Russland attackiert die Ukraine mit neuen Waffen und einer überlegenen Anzahl an Soldaten. Dazu werden sie stark von Nordkorea unterstützt. Den estnischen Verteidigungsminister versetzt das in Sorge. Er fordert stärkere Unterstützung aus Europa für die angegriffene Ukraine.
Der Verteidigungsminister Estlands, Hanno Pevkur, warnt vor einer Ausweitung des russischen Angriffskriegs. "Russland geht gerade aufs Ganze, um die russische Region Kursk zurückzuerobern", sagte Pevkur dem Redaktionsnetzwerk Deutschland (RND). "Die Situation an der Front wird jetzt zunehmend ernster und die Gefechte auf dem Schlachtfeld werden immer schwieriger, insbesondere wegen der beginnenden Winterperiode." Pevkur war erst vor wenigen Tagen in die Ukraine gereist, traf dort den Präsidenten Wolodymyr Selenskyj und seinen Verteidigungsminister Rustem Umjerow.

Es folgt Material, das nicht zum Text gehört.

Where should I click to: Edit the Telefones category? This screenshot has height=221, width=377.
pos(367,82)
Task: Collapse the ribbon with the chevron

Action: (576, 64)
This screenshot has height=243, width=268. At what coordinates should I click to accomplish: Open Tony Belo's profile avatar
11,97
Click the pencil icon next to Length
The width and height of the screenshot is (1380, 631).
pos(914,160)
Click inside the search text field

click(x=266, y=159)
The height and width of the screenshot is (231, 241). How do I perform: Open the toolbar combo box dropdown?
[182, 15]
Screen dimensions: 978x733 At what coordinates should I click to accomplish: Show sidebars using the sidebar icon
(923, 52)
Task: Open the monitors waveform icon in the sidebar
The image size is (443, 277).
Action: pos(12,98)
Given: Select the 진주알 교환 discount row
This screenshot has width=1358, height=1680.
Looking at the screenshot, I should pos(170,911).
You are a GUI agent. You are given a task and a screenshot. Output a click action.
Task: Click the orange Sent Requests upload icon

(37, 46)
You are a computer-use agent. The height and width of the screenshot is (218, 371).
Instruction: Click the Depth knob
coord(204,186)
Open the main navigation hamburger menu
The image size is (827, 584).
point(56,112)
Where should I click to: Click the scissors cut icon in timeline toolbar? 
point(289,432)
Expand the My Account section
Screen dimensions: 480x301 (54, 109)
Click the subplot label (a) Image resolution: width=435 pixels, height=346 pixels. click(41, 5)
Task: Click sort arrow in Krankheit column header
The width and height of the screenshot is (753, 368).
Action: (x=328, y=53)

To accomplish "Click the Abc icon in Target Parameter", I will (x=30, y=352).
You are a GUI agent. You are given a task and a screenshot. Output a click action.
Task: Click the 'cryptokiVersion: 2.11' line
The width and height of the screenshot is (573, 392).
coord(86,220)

Die russische Armee sei ohnehin mit einer halben Million Soldaten gut aufgestellt. Dazu komme die Unterstützung von 10.000 Nordkoreanern bei Kursk. "Natürlich profitiert Russland von den zusätzlichen Kräften in dieser Region, während die Ukraine schon lange mit allen verfügbaren Soldaten kämpft", schätzte Pevkur die Lage ein. An solchen Orten sei es entscheidend, "zwei oder drei zusätzliche Brigaden zu haben". "Dieses Ungleichgewicht macht die Kämpfe schwieriger."
Der estnische Verteidigungsminister findet es noch beunruhigender, dass Nordkorea nicht nur Soldaten entsendet, sondern auch Waffen und Munition liefert. Dem müsse Europa geschlossen entgegentreten. Waffenlieferungen sollten "schleunigst ausgeweitet" werden und "vor allem schneller" geschehen.
Dem Telefonat von Kanzler Olaf Scholz mit dem Kremlchef Wladimir Putin konnte Pevkur nichts abgewinnen. Er war beim RND-Gespräch der Meinung, man müsse dem russischen Machthaber entschlossener gegenüberstehen. Es brauche eine klare Stimme und mehr militärische Hilfe für die Ukraine: "Ich erinnere an 1989, als Präsident Reagan in Berlin war und appellierte: 'Herr Gorbatschow, reißen Sie diese Mauer nieder'. Heute müssen wir sagen: Herr Putin, raus aus der Ukraine", machte der Estländer deutlich. "Wir brauchen diese klare Stimme und militärische Hilfe, denn kein Telefonanruf wird Putins Meinung ändern."
Pevkur sprach sich im Interview auch für die Erhöhung des NATO-Beitrags aus. "Wir haben jetzt ein Momentum für ein höheres NATO-Ziel", so der Verteidigungsminister. Derzeit werden zwei Prozent des Bruttoinlandsprodukts eines Landes in die Verteidigung investiert. Der Minister fordert drei Prozent. Auch aufgrund der vielen Bedrohungen etwa durch Russland, den Iran und Nordkorea hatte die NATO neue Verteidigungspläne verabschiedet. "Diese Pläne können wir nur erfüllen, wenn wir in den nächsten Jahren mindestens drei Prozent in Verteidigung investieren."
Zudem will der Estländer die europäischen Armeen personell verstärken. Er forderte mehr Bereitschaft aus der Bevölkerung: "Wir müssen dringend die Bereitschaft in unserer Bevölkerung stärken, Europa im Ernstfall mit der Waffe zu verteidigen."